<メッセージノート>

2014/06/01 使徒言行録22:30-23:11
人生の主導権を握る

A. パウロはなぜ会議で主導権を握れたのか? (22:30-23:6)
1) 方向転換の経験 (22:30, 23:1)

翌日、千人隊長は、なぜパウロがユダヤ人から訴えられているのか、確かなことを知りたいと思い、彼の鎖を外した。そして、祭司長たちと最高法院全体の召集を命じ、パウロを連れ出して彼らの前に立たせた。そこで、パウロは最高法院の議員たちを見つめて言った。「兄弟たち、わたしは今日に至るまで、あくまでも良心に従って神の前で生きてきました。」


2) 冷静な状況判断 (2-6)


すると、大祭司アナニアは、パウロの近くに立っていた者たちに、彼の口を打つように命じた。パウロは大祭司に向かって言った。「白く塗った壁よ、神があなたをお打ちになる。あなたは、律法に従ってわたしを裁くためにそこに座っていながら、律法に背いて、わたしを打て、と命令するのですか。」近くに立っていた者たちが、「神の大祭司をののしる気か」と言った。パウロは言った。「兄弟たち、その人が大祭司だとは知りませんでした。確かに『あなたの民の指導者を悪く言うな』と書かれています。」パウロは、議員の一部がサドカイ派、一部がファリサイ派であることを知って、議場で声を高めて言った。「兄弟たち、わたしは生まれながらのファリサイ派です。死者が復活するという望みを抱いていることで、わたしは裁判にかけられているのです。」


B. なぜ議会はパウロを追い詰めることが出来なかったのか?

1) 一致がなかった  (7-9)

パウロがこう言ったので、ファリサイ派とサドカイ派との間に論争が生じ、最高法院は分裂した。サドカイ派は復活も天使も霊もないと言い、ファリサイ派はこのいずれをも認めているからである。そこで、騒ぎは大きくなった。ファリサイ派の数人の律法学者が立ち上がって激しく論じ、「この人には何の悪い点も見いだせない。霊か天使かが彼に話しかけたのだろうか」と言った。


2) より強い権力に邪魔された (10)

こうして、論争が激しくなったので、千人隊長は、パウロが彼らに引き裂かれてしまうのではないかと心配し、兵士たちに、下りていって人々の中からパウロを力ずくで助け出し、兵営に連れて行くように命じた。
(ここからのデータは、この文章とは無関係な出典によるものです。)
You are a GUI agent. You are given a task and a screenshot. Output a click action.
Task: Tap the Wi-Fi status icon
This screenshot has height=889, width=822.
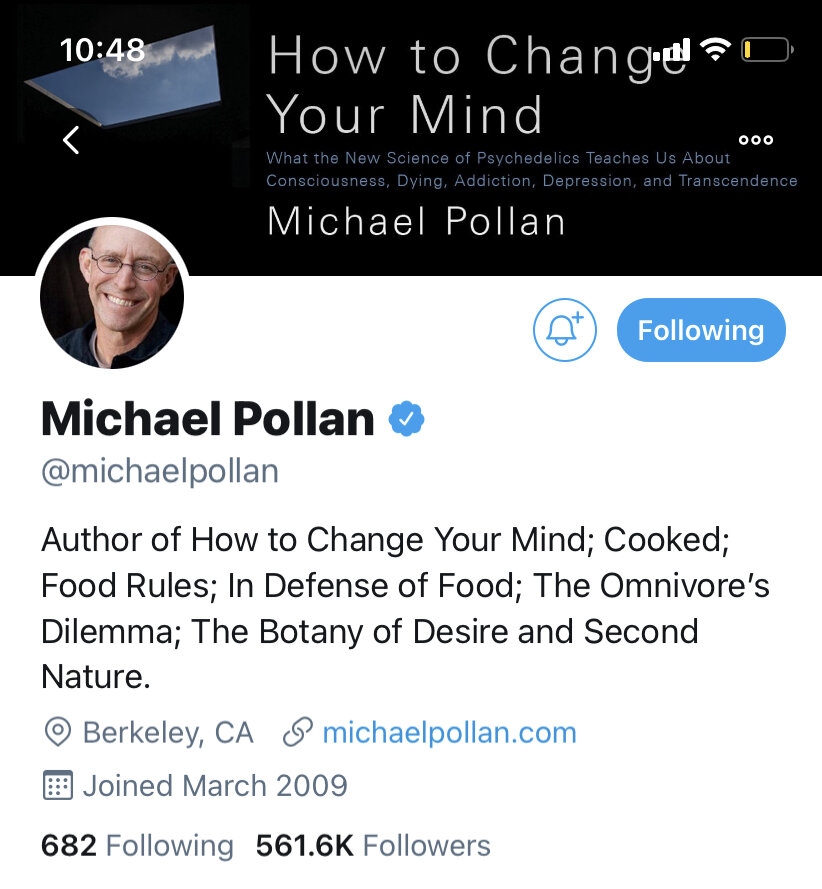point(715,48)
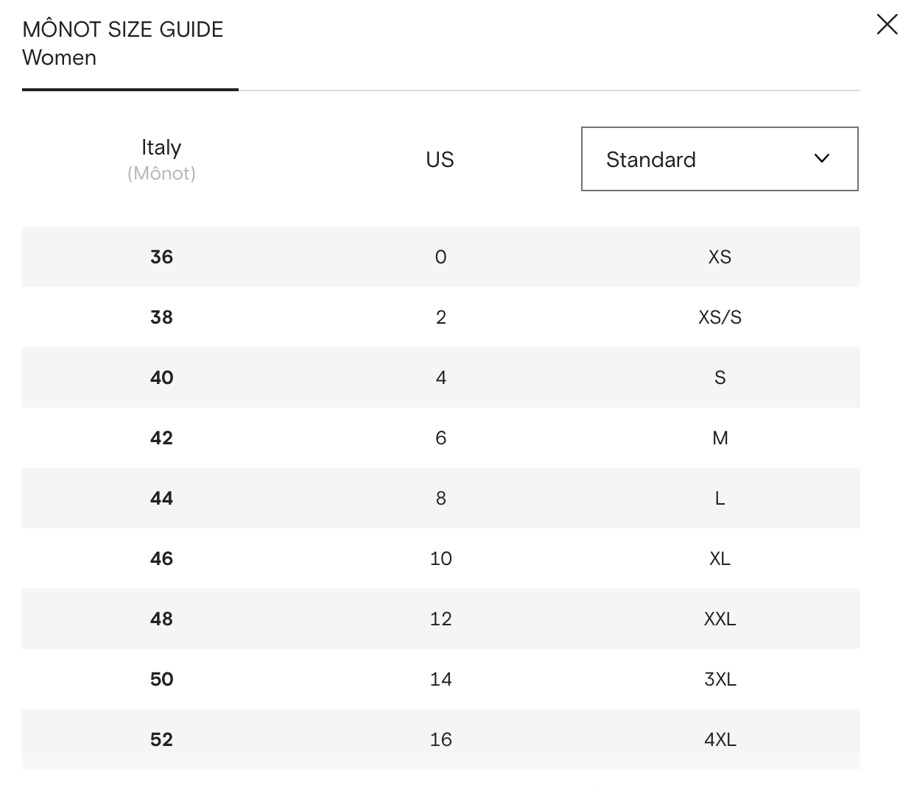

C. 私たちも主の声に励まされて歩もう (23:11)

その夜、主はパウロのそばに立って言われた。「勇気を出せ。エルサレムでわたしのことを力強く証ししたように、ローマでも証しをしなければならない。」(23:11)

最後に言う。主に依り頼み、その偉大な力によって強くなりなさい。悪魔の策略に対抗して立つことができるように、神の武具を身に着けなさい。わたしたちの戦いは、血肉を相手にするものではなく、支配と権威、暗闇の世界の支配者、天にいる悪の諸霊を相手にするものなのです。 (エフェソ 6:10-12)



メッセージのポイント
パウロは最高法院に引き出されますが、被告とは思えない態度で会議の主導権を握りました。逆にパウロを断罪しようとした人々は分裂し混乱しました。ここから私たちは、どんな状況下でも自分の人生の主導権を握り、着実に歩む秘訣を知ることが出来ます。主に招かれ、主と共に歩んでいるという自覚を持ち、主の声を聞きながら生きること、それが私たちの歩みを確かにする秘訣です。

話し合いのために
1) パウロはなぜ会議で主導権を握れたのでしょう?
2) 私達はどのように主の声を聞くことができますか?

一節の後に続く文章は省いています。